Chapman was active in a large number of professional organizations, most importantly the American Society of Animal Science, starting with that society's journal, the Journal of Animal Science, of which he served as associate editor in 1958-1960 and editor, 1961–1963. The Society awarded him its Animal Breeding and Genetics Award in 1969, its Morrison Award in 1974. He was elected a Fellow of the Society in 1972 and served as the Society's president in 1964–1965.

In addition, he was a member of the Genetics Society of America, the American Genetic Association, the International Biometric Society, the American Dairy Science Association, the British Society of Animal Production, the New Zealand Society of Animal Production, and the Egyptian Society of Genetics. He was a Fellow of the American Association for the Advancement of Science, and an honorary member of Sigma Xi, Alpha Zeta, Gamma Alpha, Phi Sigma, and Gamma Sigma Delta.

Chapman died in Madison, Wisconsin.

==Published works==
Chapman published some 125 scientific papers during his career, almost all coauthored with graduate students and colleagues at the University of Wisconsin.

In addition, he edited:
Jay L. Lush, General and quantitative genetics, edited by A.B. Chapman. Amsterdam; New York: Elsevier Science Pub. Co., 1985.

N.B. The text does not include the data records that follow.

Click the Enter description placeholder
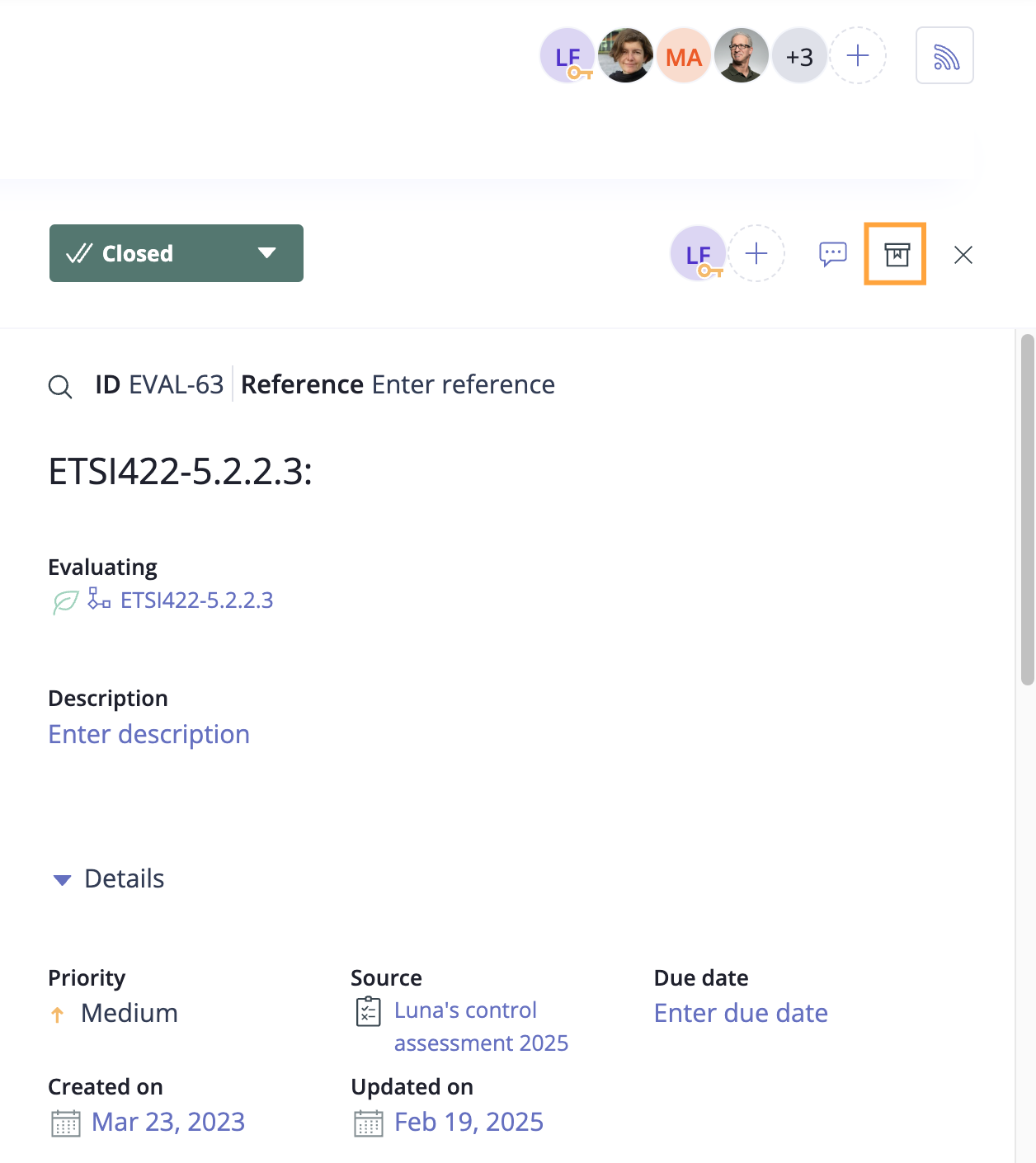 [x=149, y=735]
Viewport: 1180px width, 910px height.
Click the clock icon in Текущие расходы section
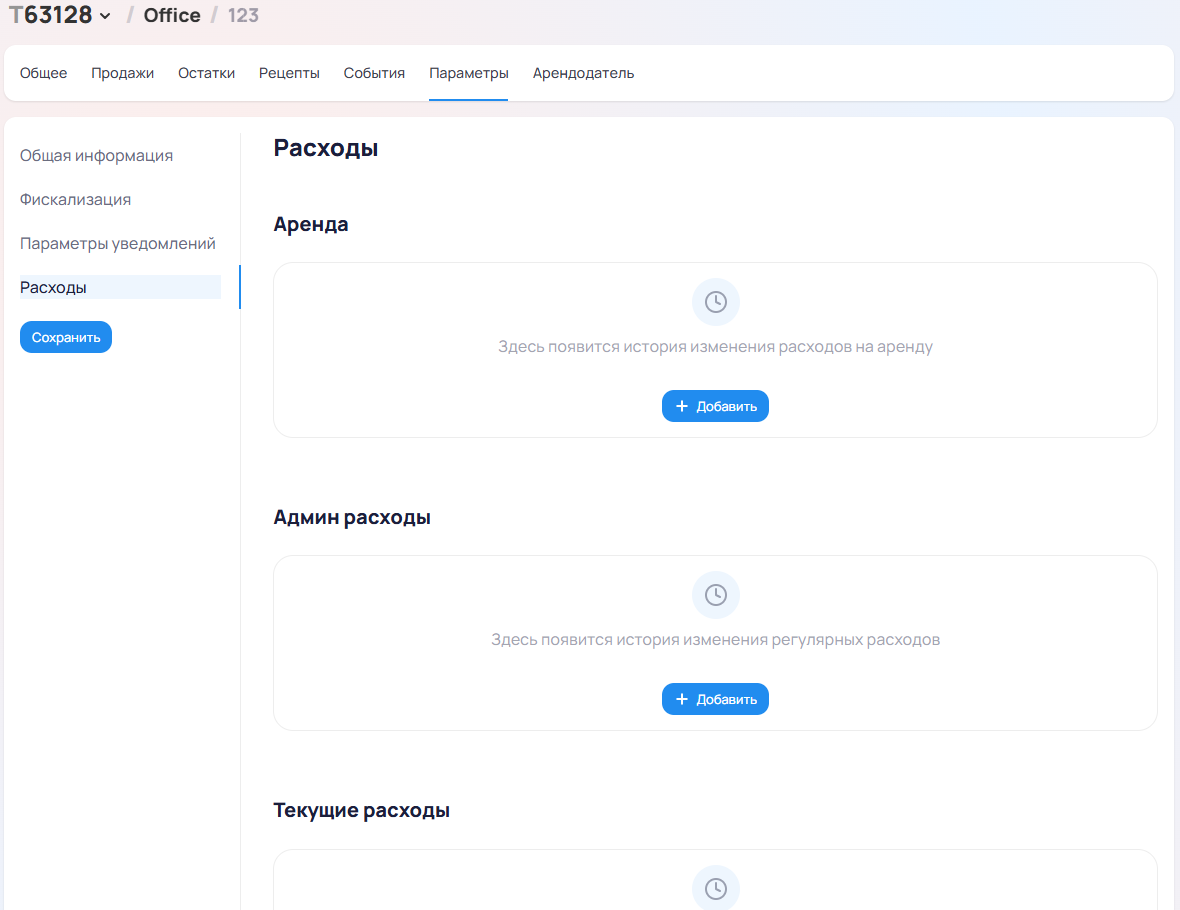715,888
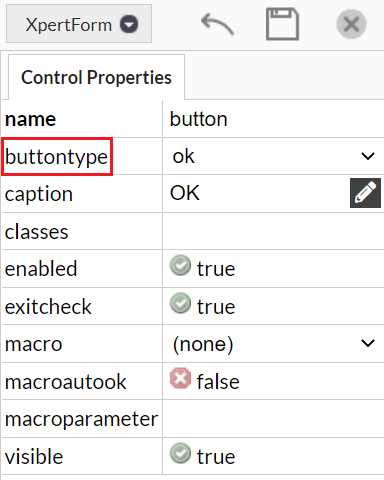This screenshot has height=480, width=384.
Task: Click the pencil edit icon for caption
Action: click(365, 193)
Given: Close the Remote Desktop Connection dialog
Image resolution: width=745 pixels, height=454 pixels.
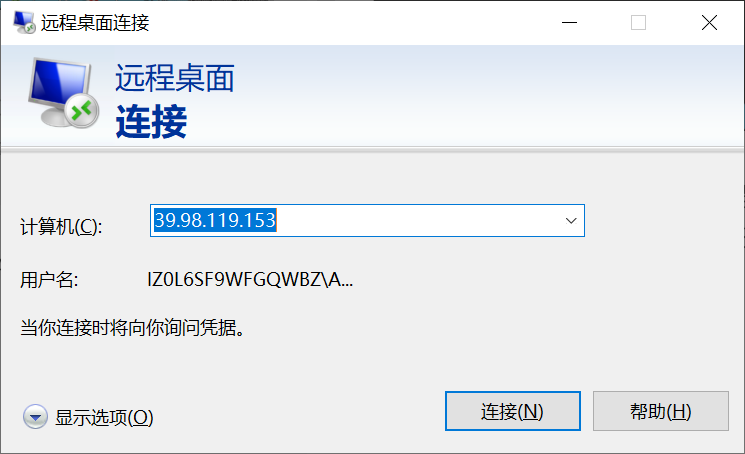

Jay L. Lush, The genetics of populations. Ames: Iowa Agriculture and Home Economics Experiment Station, College of Agriculture, Iowa State University, 1994.

And wrote several articles of biographies on the distinguished leaders in his academic field, many of whom had influenced him in his own career:

- G. E. Dickerson and A. B. Chapman, "Sewall Wright, 1889-1988: a brief biography", J Anim Sci 1992 70: 3281–3285.
- A. B. Chapman and G. E. Dickerson, "George Colvin Humphrey, 1875-1947: a brief biography",J Anim Sci 1992 70: 2607–2610.
- A. B. Chapman, "Jay Laurence Lush 1896-1982: a brief biography", J Anim Sci 1991 69: 2671–2676.
- Gordon E. Dickerson and Arthur B. Chapman, "Leon Jacob Cole, 1877–1948: A Brief Biography", J Anim Sci 1989 67: 1653–1656.

==Sources==
- Memorial Resolution of the Faculty of the University of Wisconsin on the Death of Professor Emeritus Arthur B. Chapman
- Obituary, Wisconsin State Journal, 2 January 2005
- "Chapman, UW Star in Animal Genetics, Dies", Wisconsin State Journal, Sunday, 2 January 2005.